Autobauer und Zulieferer sehen durch zu harte CO2-Regeln Jobs in ihrer Branche gefährdet. Der baden-württembergische Verkehrsminister Winfried Hermann (Grüne) ist da anderer Meinung.

Berlin - Die Automobilbranche steht noch ein wenig unter Schock, nachdem sich die EU-Umweltminister diese Woche auf neue Kohlendioxid-Höchstgrenzen geeinigt haben. Um durchschnittlich weitere 35 Prozent soll sich der CO2-Ausstoß im nächsten Jahrzehnt verringern, was ohne eine satten Anteil von E-Autos nicht zu schaffen ist. „Das ist der perfekte Moment, um über die ,Mobilität von morgen’ zu reden“, sagte daher StZ-Chefredakteur Joachim Dorfs am Freitag zu Beginn einer gleichnamigen Gesprächsrunde beim VDA, dem Verband der Automobilindustrie in Berlin. Im Ziel waren sich Baden-Württembergs Verkehrsminister Winfried Hermann (Grüne) und der Friedrichshafener ZF-Chef Wolf-Henning Scheider einig – nicht aber über den Weg dorthin.

 

Industrie kommt die 35-prozentige CO2-Senkung zu schnell

Der Industrie kommt das neue 35-Prozent-Ziel für das Jahr 2030, das Europaparlamentarier noch anheben wollen, zu schnell – zumal die Position der EU-Kommission wie der Bundesregierung nur ein Minus von 30 Prozent vorgesehen hatte. Der ZF-Vorstandsvorsitzende nannte als realistischen Zeitpunkt, zu dem die am Verbrennungsmotor hängenden Werke seines Zulieferkonzerns auf neue Antriebstechniken umgestellt sein könnten, das Jahr 2035: „Sie finden in der Autobranche keinen, der gegen diesen Pfad ist“, so Scheider über den Klimaschutz, „es geht uns allein um die kurze Zeitspanne und Abruptheit.“

Der Grüne Hermann entgegnete, dass zur Einhaltung der internationalen Klimaziele noch höhere Reduktionsziele festgelegt werden müssten – und bei einem geringeren Beitrag der Autoindustrie an anderer Stelle CO2 eingespart werden müsse, etwa über Tempolimits. Auch die jüngste Feststellung von VW-Boss Herbert Diess, dass der Brüsseler Beschluss 100 000 Arbeitsplätze allein in seinem Unternehmen gefährde, konterte der Minister: „Sind die Ziele zu lasch, kostet das mehr als 100 000 Jobs.“ Nur innovative, saubere Fahrzeuge würden in Zukunft noch wettbewerbsfähig sein und neue Arbeitsplätze etwa bei Mobilitätsdienstleistungen generieren, so Hermann: „Manchmal ist kurzfristiges Lobbyinteresse langfristig ein Eigentor.“ Die deutschen Autobauer sollten, statt zu klagen, von Toyota das Motto „Nichts ist unmöglich“ übernehmen – und etwa schneller als bisher Elektrobusse zur Schadstoffreduzierung in den Städten bereitstellen.

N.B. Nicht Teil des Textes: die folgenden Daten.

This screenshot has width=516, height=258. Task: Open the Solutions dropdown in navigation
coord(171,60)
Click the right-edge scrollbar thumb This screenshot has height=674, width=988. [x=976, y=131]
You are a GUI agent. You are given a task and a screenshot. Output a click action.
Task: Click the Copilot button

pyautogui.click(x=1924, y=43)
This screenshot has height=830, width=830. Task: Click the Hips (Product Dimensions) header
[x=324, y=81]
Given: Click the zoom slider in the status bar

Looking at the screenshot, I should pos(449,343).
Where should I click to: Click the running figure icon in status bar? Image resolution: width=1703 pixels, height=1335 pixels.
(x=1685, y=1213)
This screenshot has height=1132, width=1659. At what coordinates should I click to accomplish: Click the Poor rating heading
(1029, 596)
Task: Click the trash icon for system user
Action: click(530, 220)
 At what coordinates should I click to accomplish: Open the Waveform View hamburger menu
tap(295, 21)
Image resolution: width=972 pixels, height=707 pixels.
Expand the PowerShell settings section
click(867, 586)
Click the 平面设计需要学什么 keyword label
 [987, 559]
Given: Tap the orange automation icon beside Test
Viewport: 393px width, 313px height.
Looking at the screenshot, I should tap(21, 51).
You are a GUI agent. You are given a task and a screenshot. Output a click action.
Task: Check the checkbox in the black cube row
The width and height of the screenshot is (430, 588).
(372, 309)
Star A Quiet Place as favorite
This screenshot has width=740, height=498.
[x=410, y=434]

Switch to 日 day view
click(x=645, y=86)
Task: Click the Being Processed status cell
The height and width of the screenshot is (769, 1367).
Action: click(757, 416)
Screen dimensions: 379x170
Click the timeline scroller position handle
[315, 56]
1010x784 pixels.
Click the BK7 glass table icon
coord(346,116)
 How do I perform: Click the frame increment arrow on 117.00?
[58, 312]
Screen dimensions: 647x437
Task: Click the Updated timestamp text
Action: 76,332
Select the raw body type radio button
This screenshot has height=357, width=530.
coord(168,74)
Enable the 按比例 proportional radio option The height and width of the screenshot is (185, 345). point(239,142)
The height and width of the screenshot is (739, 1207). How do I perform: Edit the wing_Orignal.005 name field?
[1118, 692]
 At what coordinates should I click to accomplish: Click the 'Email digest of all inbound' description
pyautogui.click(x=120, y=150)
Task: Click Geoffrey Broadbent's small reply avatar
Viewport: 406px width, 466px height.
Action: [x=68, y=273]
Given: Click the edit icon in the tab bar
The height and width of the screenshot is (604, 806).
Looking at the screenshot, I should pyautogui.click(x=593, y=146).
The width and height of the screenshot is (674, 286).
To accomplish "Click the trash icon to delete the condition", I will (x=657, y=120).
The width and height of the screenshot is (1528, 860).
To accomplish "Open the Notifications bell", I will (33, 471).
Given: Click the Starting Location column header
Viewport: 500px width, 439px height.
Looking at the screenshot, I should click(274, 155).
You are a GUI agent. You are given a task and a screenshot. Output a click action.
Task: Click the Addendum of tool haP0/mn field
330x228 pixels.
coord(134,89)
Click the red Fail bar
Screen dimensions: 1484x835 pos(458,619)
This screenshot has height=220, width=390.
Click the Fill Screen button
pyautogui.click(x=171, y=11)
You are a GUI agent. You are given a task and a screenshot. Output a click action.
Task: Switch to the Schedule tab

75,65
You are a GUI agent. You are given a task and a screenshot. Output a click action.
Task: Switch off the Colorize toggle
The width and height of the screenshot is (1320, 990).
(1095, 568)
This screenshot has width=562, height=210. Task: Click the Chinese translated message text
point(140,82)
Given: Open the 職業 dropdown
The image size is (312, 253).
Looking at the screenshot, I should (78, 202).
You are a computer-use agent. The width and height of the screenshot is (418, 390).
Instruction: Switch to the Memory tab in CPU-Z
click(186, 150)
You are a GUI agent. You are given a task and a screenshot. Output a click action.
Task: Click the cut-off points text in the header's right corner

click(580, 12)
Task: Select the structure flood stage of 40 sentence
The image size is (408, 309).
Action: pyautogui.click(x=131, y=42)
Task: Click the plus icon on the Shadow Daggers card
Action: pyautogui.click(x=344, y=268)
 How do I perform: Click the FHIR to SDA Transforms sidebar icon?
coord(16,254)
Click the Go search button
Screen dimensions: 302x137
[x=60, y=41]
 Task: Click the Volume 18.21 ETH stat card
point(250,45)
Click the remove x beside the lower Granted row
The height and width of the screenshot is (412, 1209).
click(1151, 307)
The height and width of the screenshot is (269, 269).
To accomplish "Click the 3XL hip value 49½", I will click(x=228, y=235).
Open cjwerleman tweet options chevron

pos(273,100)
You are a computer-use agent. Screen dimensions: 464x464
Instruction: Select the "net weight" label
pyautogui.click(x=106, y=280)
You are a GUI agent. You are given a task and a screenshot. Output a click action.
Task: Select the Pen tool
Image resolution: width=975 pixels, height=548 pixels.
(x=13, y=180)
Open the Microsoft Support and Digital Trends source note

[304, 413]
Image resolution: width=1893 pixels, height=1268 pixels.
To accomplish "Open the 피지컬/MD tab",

Transformationskurs voll angenommen

Das wollte ZF-Boss Scheider so nicht stehen lassen. Sein Unternehmen habe den Transformationskurs voll angenommen und investiere in den nächsten fünf Jahren zwölf Milliarden Euro in Elektromobilität und autonomes Fahren. Dem Einwand von Dorfs, ob man nicht etwa die Entwicklung von Hybridantrieben wie beim Toyota Prius verschlafen habe, stimmte Scheider zu, er ergänzte aber: „Das Angebot ist jetzt ganz massiv in Vorbereitung.“ VDA-Chef Bernhard Mattes sagte dazu, dass weltweit jedes dritte E-Mobilitäts-Patent in Deutschland angemeldet werde – und den Kunden in zwei Jahren drei Mal rund 100 Elektroautomodelle und damit drei Mal so viele wie heute angeboten werden würden.